- [THE TASK]:
Look through the listing below and report every line that contains "Open".

"""

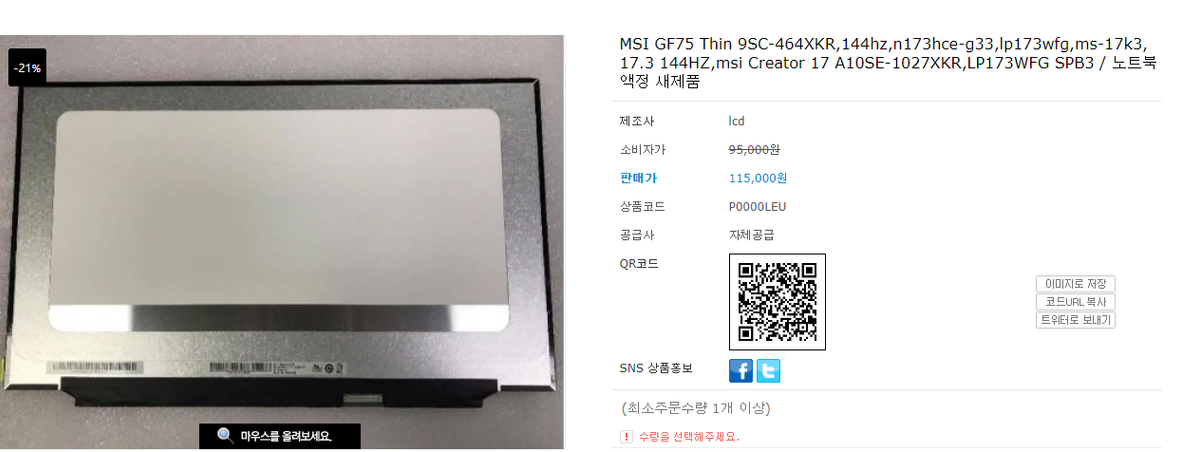The width and height of the screenshot is (1198, 452).
Task: Click the manufacturer value lcd
Action: click(x=737, y=121)
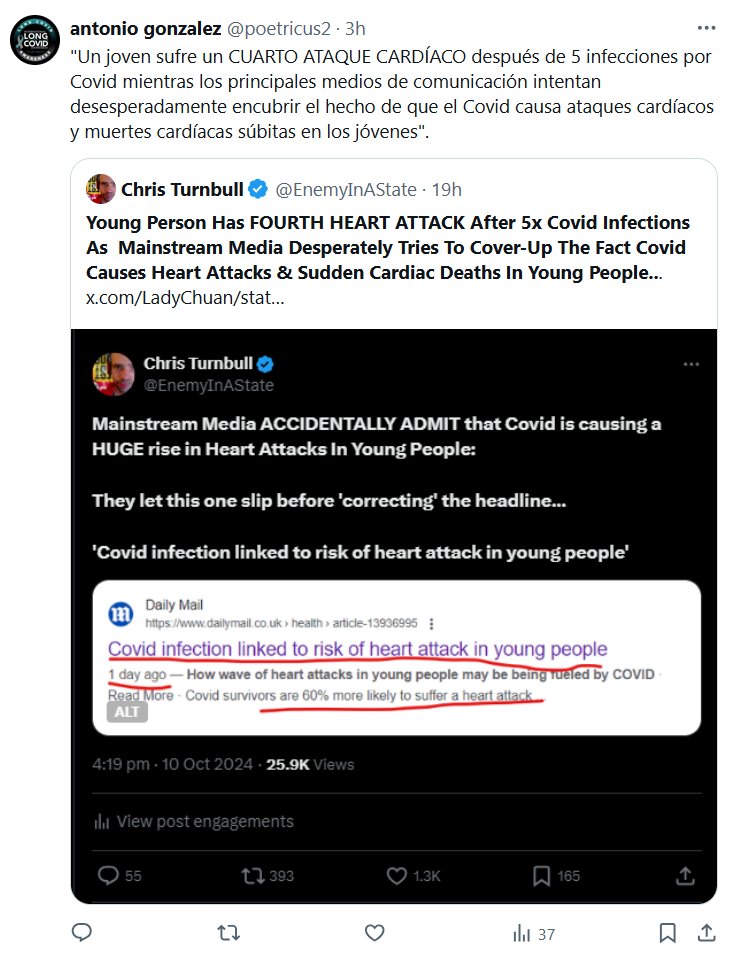
Task: Click retweet icon with 393 reposts
Action: 253,875
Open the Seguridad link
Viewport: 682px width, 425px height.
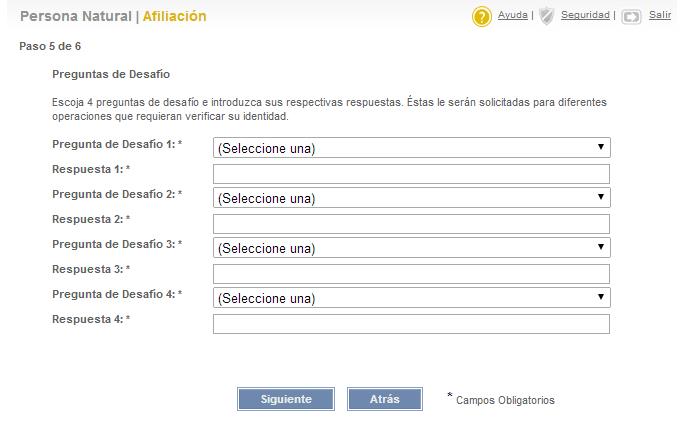tap(585, 15)
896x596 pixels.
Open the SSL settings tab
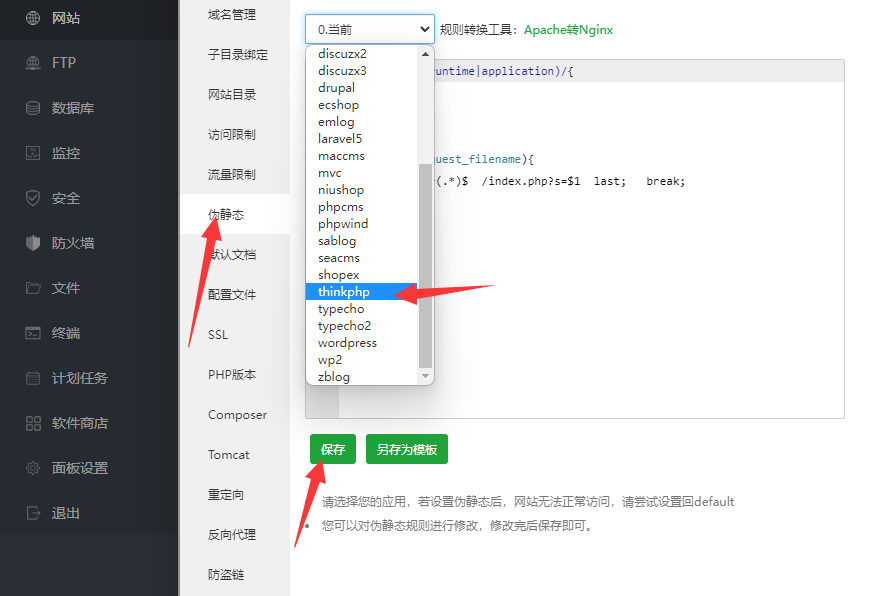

"""

- [SOLUTION FOR THIS EXERCISE]:
Open the Seguridad link
Open the SSL settings tab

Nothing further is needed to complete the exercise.